▶ Given task
Transcribe word for word the passage of the Nomadland essay below, from "Sean Cumming" to "society around them.".

▶ Source excerpt

Nomadland: The endless history of our lives adrift.

Sean Cumming
5 min readMay 1, 2021
Nomadland: the insider pushed to the margins

In The Historic Novel, Gyorgy Lukacs, discussing Walter Scott’s novels, makes the observation that the early novel is a product of emerging bourgeoise ideology. It is the art form of a dominant new class, and it reflects their view of how society is, was, and should be ordered. The hero of many of these novels is, Lukacs notes, an outsider: a figure on the margins, a rebel against the crown, a religious zealot. This outsider is pushed by the flow of history but makes their mark upon it. They are brought into the ruling class that they stood against and in the process change society. They are rarely changed. It is more their characteristics that resolve themselves, impress themselves upon the society around them.

The outsider comes inside, and the inside is forever changed. History is the imposition of individuals on the past to bring it to the present: a perfect present. This is a high point of bourgeoise thought. The first end of history. A romantic utopian idea of the individual at the center of the world. That an individual can not merely ride the wave of history but shape it. This idea allows the bourgeoise to justify its place in the world, atop an ordered reasoned world where the individual is raised by their merit to dominance and prominence.

We still see this in fiction today, on television, in film. It is a strong ideological current that, even as we twist against it, undermine it (as much of modern fiction has tried) persists.

▶ Dataset content
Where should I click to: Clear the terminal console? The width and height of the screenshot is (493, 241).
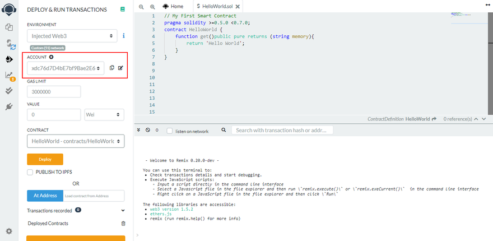click(x=148, y=130)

▶ Written solution
Sean Cumming
5 min readMay 1, 2021
Nomadland: the insider pushed to the margins

In The Historic Novel, Gyorgy Lukacs, discussing Walter Scott’s novels, makes the observation that the early novel is a product of emerging bourgeoise ideology. It is the art form of a dominant new class, and it reflects their view of how society is, was, and should be ordered. The hero of many of these novels is, Lukacs notes, an outsider: a figure on the margins, a rebel against the crown, a religious zealot. This outsider is pushed by the flow of history but makes their mark upon it. They are brought into the ruling class that they stood against and in the process change society. They are rarely changed. It is more their characteristics that resolve themselves, impress themselves upon the society around them.